An advanced market economy
Buffett believes the market economy has become more and more “specialized” with “economic rewards flowing to people with specialized talents.” This, he says, has caused the wealth gap with many people barely getting by while others thrive.
“It was an agrarian economy a couple hundred years ago,” he said in an interview with CNN. “Very hard, you know, to get 20 times the wealth of the next guy because you were a little bit better farmer. But if you’re better at some skills now, you can become incredibly wealthy at a very young age … You get to capitalize [the] value of an idea. And so the wealth moves big time, even on an anticipatory basis.”
Now, he says, there’s a “mismatch” between the requirements of attractive jobs and the skills of the early American labor force, which is “simply a consequence of an economic engine that constantly requires more high-order talents while reducing the need for commodity-like tasks.”
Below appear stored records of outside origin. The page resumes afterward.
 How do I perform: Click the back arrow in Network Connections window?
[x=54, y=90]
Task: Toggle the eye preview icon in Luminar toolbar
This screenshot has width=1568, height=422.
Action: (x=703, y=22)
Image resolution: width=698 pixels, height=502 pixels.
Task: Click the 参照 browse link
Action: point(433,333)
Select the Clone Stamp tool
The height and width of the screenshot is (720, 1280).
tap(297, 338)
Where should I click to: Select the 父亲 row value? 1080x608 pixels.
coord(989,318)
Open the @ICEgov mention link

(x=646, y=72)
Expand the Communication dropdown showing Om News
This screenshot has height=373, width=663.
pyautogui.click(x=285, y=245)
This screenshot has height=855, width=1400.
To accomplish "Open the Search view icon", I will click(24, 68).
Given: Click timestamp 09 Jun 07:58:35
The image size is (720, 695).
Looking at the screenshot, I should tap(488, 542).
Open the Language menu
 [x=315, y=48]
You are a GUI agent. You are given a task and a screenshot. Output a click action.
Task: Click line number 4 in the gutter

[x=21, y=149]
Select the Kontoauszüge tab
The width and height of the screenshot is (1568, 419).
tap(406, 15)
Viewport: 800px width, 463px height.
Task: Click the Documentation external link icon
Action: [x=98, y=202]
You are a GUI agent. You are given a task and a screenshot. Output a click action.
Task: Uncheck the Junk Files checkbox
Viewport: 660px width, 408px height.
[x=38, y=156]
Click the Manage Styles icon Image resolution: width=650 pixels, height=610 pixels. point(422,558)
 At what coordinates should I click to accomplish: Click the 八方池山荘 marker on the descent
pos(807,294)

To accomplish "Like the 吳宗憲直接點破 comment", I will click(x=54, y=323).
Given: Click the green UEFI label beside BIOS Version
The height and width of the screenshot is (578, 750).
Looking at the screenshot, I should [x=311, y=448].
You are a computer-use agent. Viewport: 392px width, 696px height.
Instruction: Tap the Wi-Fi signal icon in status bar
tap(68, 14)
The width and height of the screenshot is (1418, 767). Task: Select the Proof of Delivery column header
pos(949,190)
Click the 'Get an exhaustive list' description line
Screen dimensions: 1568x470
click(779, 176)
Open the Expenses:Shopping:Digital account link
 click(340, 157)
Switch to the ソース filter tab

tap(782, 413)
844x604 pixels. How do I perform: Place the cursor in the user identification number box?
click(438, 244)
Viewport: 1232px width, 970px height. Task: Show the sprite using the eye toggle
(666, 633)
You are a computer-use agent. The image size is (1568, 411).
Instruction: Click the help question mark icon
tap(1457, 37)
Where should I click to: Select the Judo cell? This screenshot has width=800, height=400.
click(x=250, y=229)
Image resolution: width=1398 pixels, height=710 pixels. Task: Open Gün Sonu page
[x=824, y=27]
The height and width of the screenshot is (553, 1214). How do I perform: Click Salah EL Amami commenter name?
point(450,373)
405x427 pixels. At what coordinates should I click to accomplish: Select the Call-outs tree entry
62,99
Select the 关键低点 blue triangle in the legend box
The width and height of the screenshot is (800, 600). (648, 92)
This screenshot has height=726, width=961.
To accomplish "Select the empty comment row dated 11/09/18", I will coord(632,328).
The brutal truth, he says, is that “a great many people” will be left behind in an advanced economic system.
According to him, the solution is the right economic policies. “First, we should wish, in our rich society, for every person who is willing to work to receive income that will provide him or her a decent lifestyle. Second, any plan to do that should not distort our market system, the key element required for growth and prosperity,” he wrote.
Simply put, he thinks it’s difficult for average Americans to earn their way to significant wealth. Investing offers a simpler way of securing your financial future and growing your money in this specialized market-based economy.
Buffett’s advice to people is “just keep buying” and ignore “jabbering” about the market. In an interview with PBS, he said, “They should be willing to bet on America … They should just keep buying and buying and buying a little bit of America as they go along. And 30 or 40 years from now, they will have a lot of money.”